▶ [Requirements]
Rewrite the lines beginning at the line that has "Given: Open the Note icon in toolbar" and stopping after the line that has "Action: pos(119,57)", swapping "toolbar" for "menu bar" and leaving everything else unchanged.

Word and item position data:
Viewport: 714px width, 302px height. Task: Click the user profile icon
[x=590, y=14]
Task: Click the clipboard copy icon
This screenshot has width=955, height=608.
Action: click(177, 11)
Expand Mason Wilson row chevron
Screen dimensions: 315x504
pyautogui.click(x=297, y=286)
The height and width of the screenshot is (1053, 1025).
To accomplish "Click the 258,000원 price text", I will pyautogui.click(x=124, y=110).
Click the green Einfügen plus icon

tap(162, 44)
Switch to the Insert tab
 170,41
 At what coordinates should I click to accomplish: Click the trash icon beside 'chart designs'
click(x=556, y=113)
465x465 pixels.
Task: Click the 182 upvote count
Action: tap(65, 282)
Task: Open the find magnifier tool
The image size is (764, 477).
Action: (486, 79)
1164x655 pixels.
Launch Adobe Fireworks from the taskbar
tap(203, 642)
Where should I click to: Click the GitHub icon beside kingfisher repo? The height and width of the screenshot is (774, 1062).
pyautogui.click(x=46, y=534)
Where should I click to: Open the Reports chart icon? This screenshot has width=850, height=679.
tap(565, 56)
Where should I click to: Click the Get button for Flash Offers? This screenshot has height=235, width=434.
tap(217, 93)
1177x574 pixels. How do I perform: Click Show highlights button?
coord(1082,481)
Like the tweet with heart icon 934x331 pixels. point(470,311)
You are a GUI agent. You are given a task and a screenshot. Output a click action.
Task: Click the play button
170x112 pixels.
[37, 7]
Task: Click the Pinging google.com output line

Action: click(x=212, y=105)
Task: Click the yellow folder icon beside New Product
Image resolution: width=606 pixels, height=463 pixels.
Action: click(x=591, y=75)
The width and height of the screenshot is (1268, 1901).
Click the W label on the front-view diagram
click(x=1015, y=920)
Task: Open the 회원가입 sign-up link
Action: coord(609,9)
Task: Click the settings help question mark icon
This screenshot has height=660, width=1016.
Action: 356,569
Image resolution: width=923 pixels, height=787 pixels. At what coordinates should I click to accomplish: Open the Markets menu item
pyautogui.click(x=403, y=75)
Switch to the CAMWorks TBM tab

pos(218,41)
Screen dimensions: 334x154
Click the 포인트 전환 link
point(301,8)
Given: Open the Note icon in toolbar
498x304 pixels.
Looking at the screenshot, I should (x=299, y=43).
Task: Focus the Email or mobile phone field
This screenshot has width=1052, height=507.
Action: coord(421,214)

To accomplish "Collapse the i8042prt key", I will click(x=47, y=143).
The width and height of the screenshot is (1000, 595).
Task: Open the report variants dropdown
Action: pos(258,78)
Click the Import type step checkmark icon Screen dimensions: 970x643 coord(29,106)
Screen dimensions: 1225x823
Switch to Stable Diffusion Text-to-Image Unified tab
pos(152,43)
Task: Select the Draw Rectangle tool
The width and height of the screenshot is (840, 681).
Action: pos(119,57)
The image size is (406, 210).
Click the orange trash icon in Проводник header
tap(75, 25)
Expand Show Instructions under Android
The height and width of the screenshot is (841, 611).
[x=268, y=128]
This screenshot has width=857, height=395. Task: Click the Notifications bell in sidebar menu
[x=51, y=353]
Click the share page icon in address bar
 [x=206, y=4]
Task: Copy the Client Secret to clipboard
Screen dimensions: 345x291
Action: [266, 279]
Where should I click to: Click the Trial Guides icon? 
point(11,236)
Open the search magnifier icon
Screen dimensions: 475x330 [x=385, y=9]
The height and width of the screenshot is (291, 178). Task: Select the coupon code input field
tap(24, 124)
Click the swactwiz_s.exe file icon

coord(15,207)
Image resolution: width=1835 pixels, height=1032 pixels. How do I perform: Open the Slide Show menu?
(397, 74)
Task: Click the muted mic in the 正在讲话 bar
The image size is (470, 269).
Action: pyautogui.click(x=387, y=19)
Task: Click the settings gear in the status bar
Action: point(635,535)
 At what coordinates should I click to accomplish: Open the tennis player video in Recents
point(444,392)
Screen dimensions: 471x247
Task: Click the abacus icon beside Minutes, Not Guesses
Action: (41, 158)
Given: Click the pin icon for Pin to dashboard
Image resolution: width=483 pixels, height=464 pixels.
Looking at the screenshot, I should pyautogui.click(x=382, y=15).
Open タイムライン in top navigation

▶ [Solution to the exercise]
Given: Open the Note icon in menu bar
498x304 pixels.
Looking at the screenshot, I should (x=299, y=43).
Task: Focus the Email or mobile phone field
This screenshot has width=1052, height=507.
Action: coord(421,214)

To accomplish "Collapse the i8042prt key", I will click(x=47, y=143).
The width and height of the screenshot is (1000, 595).
Task: Open the report variants dropdown
Action: pos(258,78)
Click the Import type step checkmark icon Screen dimensions: 970x643 coord(29,106)
Screen dimensions: 1225x823
Switch to Stable Diffusion Text-to-Image Unified tab
pos(152,43)
Task: Select the Draw Rectangle tool
The width and height of the screenshot is (840, 681).
Action: pos(119,57)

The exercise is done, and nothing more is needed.